3/6/06

Contemporáneos

Era ya tarde. El visitante, notablemente fatigado, había cumplido sus visitas obligadas pero se dijo que aún le quedaban tiempo y fuerzas para una última.

Ese museo tenía dimensiones colosales. Se había expandido en forma de módulos cuadrangulares cuyos tejados recordaban hangares, cocheras o depósitos de grano, antes que la sede de una colección de arte. Eso sí, gozaba del mejor emplazamiento de la ciudad, era la atalaya perfecta sobre el río.

Entró pues en el museo y pronto su atención vino a recaer sobre cierto individuo que debía de ser experto en cuestiones artísticas. A pesar de la hora, había iniciado una acalorada discusión con el vigilante de sala. Todo provenía de la cartela de una obra. «Hierro oxidado, neumático, botones, tela y rayajos» debía, a su juicio, ser inmediatamente sustituido por «técnica mixta», colocándose lo anterior entre paréntesis según las directivas internacionales de catalogación.

La cuestión no era trivial. El experto parecía muy ofendido por el incidente. –Qué y cómo sea la obra carece de importancia –decía en voz alta–. No podemos volver a Aristóteles. –Y exhortaba, no sin violencia, a que el vigilante consultara inmediatamente la normativa del museo. –La obra es autónoma, y con ello quiero decir incluso de sí misma, es autoautónoma; como explico en mis clases, es un «autoautón».
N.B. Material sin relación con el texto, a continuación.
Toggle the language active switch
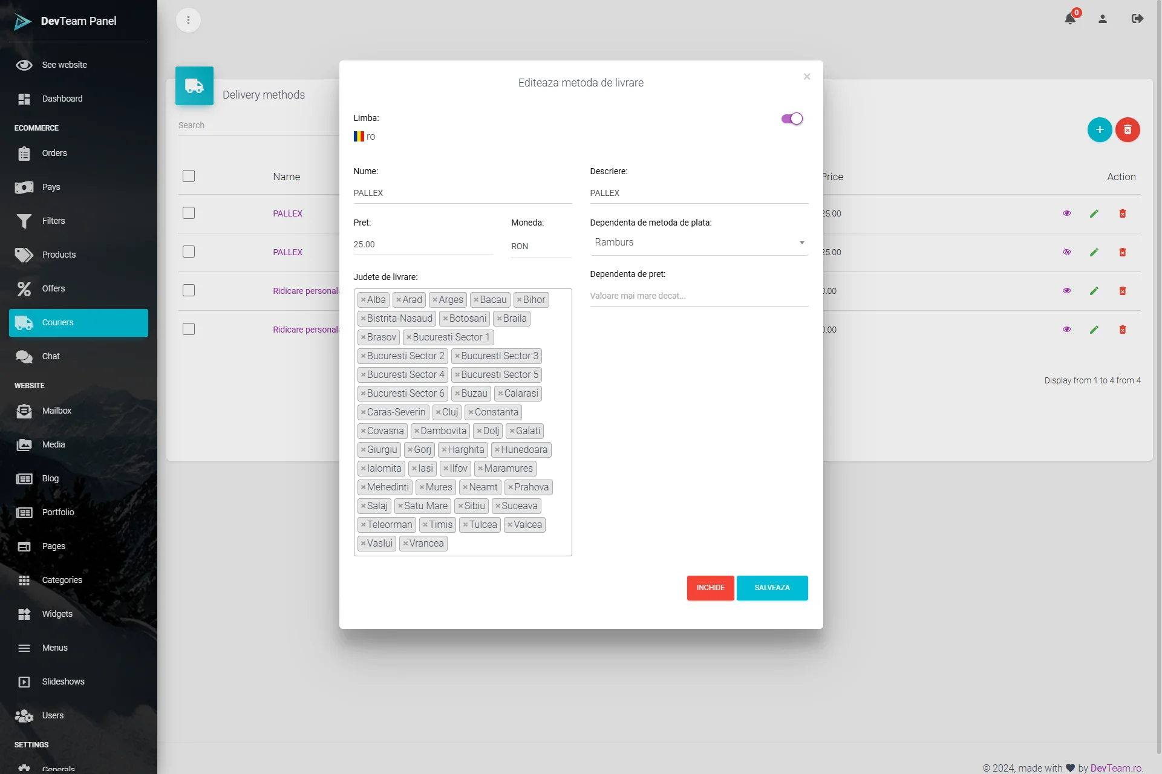This screenshot has height=774, width=1162. click(792, 119)
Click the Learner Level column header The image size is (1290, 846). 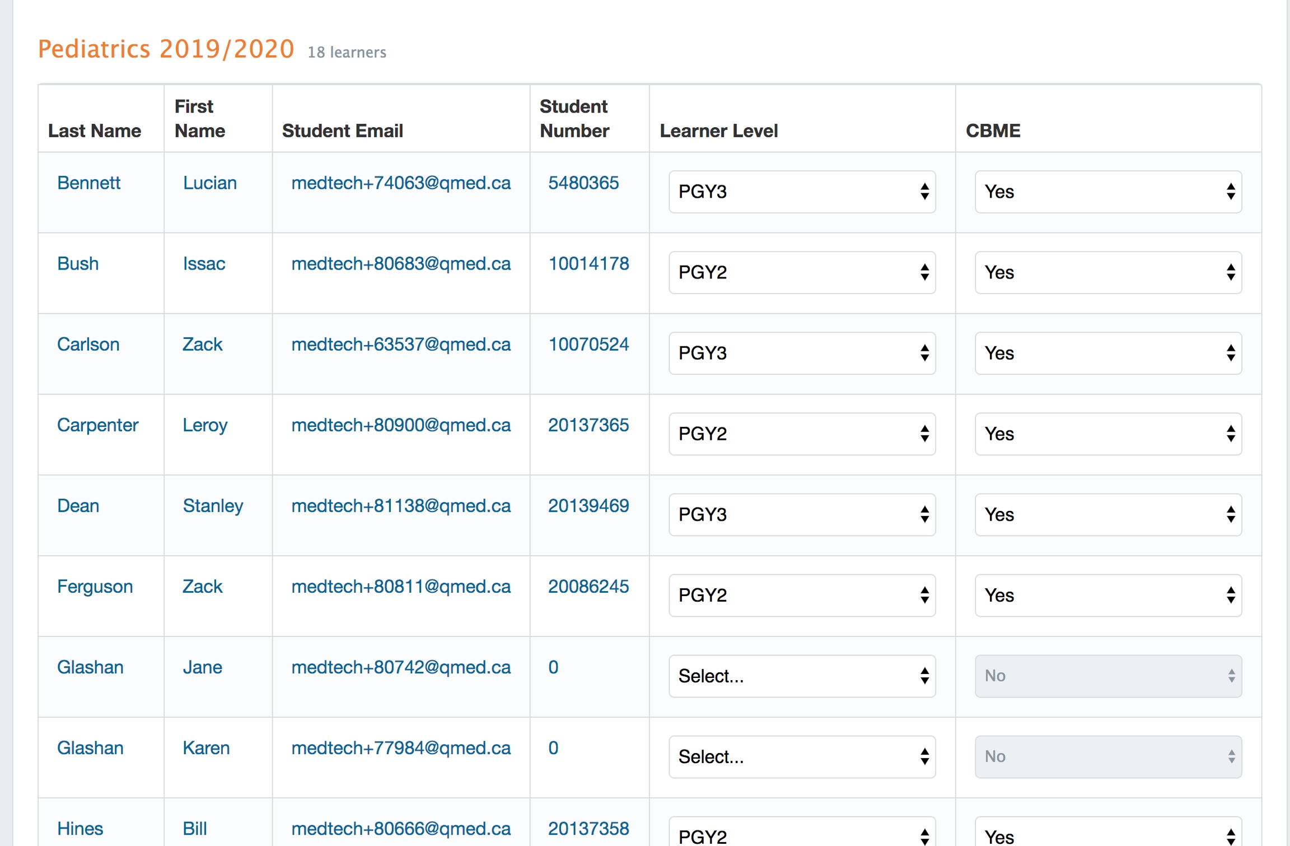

Algunos visitantes se habían acercado. También otros dos vigilantes del museo. Qué podían hacer sino disculparse una y mil veces por el error. Sólo tras asegurar que el asunto sería comunicado al comisario de la muestra el lunes por la mañana, sin falta, y que personalmente se le comunicarían las medidas adoptadas, pudieron templarse los ánimos.

A las 22 horas cerró el museo; como cada primer viernes de mes. Salían los últimos turistas, rezagados grupos de orientales, gentes a la moda...; también aquel experto y el notablemente fatigado visitante de la ciudad. Tomaron caminos opuestos. Uno hacia el aparcamiento; el otro, caminando más despacio, hacia el puente de hierro que cruza el centenar largo de metros de anchura del río.

Caminaba pensativo. A su lado, sobre el puente, discurrían las vías del tren. Una verja de protección lo separaba de ellas. Se detuvo. Miró a ambos lados –un ciclista a lo lejos; enfrente una pareja con botellas de cerveza que dejó pasar fingiendo hacer una foto–. El museo quedaba atrás.

Caminaba despacio. La ciudad parecía tranquila para un viernes por la noche. Se le ocurrían preguntas para expertos: cómo distinguir la chatarra ferroviaria de la chatarra de un «autoautón», cómo se altera esa chatarra tras décadas en un museo, qué sucede si se rescatan del fondo de un río, quién podría distinguirlas... Preguntas de página de sucesos. Preguntas, mucho más descansado, de sábado por la mañana.